[[ Provided records open ]]

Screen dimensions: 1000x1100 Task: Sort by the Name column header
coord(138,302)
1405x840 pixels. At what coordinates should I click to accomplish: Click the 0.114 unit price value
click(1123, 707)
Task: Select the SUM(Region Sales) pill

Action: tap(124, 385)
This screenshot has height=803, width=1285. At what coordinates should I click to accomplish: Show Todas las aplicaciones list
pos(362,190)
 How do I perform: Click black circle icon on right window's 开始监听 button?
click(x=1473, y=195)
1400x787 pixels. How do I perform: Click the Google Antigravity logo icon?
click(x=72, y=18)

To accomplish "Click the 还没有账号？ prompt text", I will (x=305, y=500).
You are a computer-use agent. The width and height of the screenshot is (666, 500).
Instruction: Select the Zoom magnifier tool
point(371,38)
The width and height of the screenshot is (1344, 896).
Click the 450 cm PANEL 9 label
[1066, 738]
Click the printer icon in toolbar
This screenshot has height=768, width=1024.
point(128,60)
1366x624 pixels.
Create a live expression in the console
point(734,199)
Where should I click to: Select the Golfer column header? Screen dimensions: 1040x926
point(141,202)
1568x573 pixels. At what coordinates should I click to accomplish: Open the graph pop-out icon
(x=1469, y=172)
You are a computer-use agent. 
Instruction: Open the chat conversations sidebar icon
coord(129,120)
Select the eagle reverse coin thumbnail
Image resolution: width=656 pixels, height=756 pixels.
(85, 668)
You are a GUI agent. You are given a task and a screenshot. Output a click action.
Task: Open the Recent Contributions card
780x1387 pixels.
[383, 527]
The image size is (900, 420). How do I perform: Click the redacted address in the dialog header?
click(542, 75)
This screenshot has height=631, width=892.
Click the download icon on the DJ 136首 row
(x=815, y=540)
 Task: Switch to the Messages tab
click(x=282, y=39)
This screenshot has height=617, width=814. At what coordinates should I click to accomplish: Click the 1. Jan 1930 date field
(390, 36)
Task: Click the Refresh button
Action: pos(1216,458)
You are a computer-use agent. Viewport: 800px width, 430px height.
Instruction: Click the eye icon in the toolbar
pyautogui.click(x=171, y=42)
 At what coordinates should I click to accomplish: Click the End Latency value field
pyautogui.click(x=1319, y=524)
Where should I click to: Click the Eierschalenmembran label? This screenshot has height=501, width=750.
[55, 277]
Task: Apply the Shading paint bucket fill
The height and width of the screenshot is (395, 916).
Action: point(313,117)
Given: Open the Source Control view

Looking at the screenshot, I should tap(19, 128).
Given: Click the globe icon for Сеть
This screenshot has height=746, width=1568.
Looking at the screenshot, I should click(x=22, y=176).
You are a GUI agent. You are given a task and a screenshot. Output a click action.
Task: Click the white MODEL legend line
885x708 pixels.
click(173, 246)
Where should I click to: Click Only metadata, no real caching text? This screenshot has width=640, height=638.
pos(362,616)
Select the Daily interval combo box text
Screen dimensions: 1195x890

[[ Provided records closed ]]

• **Goal of the exercise**
Each line from the one containing "1568x573 pixels. At" through the last line of the entries above is to be returned exactly, and no others.

• **Answer section**
1568x573 pixels. At what coordinates should I click to accomplish: Open the graph pop-out icon
(x=1469, y=172)
You are a computer-use agent. 
Instruction: Open the chat conversations sidebar icon
coord(129,120)
Select the eagle reverse coin thumbnail
Image resolution: width=656 pixels, height=756 pixels.
(85, 668)
You are a GUI agent. You are given a task and a screenshot. Output a click action.
Task: Open the Recent Contributions card
780x1387 pixels.
[383, 527]
The image size is (900, 420). How do I perform: Click the redacted address in the dialog header?
click(542, 75)
This screenshot has height=631, width=892.
Click the download icon on the DJ 136首 row
(x=815, y=540)
 Task: Switch to the Messages tab
click(x=282, y=39)
This screenshot has height=617, width=814. At what coordinates should I click to accomplish: Click the 1. Jan 1930 date field
(390, 36)
Task: Click the Refresh button
Action: pos(1216,458)
You are a computer-use agent. Viewport: 800px width, 430px height.
Instruction: Click the eye icon in the toolbar
pyautogui.click(x=171, y=42)
 At what coordinates should I click to accomplish: Click the End Latency value field
pyautogui.click(x=1319, y=524)
Where should I click to: Click the Eierschalenmembran label? This screenshot has height=501, width=750.
[55, 277]
Task: Apply the Shading paint bucket fill
The height and width of the screenshot is (395, 916).
Action: point(313,117)
Given: Open the Source Control view

Looking at the screenshot, I should tap(19, 128).
Given: Click the globe icon for Сеть
This screenshot has height=746, width=1568.
Looking at the screenshot, I should click(x=22, y=176).
You are a GUI agent. You are given a task and a screenshot. Output a click action.
Task: Click the white MODEL legend line
885x708 pixels.
click(173, 246)
Where should I click to: Click Only metadata, no real caching text? This screenshot has width=640, height=638.
pos(362,616)
Select the Daily interval combo box text
Screen dimensions: 1195x890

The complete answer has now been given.